(Collected data entries)

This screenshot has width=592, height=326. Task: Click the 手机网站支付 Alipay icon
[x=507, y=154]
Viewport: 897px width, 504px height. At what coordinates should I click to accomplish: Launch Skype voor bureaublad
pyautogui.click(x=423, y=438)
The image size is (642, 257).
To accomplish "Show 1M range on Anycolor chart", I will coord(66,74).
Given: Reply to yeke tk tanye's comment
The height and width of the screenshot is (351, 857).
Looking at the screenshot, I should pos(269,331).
--
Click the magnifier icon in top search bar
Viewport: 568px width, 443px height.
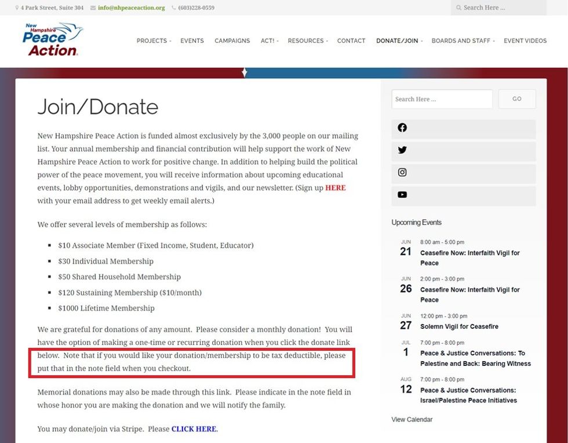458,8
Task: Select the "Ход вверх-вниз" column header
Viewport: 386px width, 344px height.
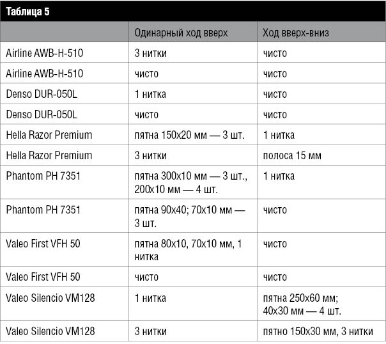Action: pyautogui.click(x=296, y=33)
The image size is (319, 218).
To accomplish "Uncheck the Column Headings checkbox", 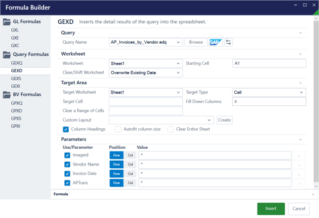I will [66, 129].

> Directions for this task
Where in the entries does the word "size" occur? Copy out each line that has it.

> Response
The image size is (642, 257).
The image size is (319, 218).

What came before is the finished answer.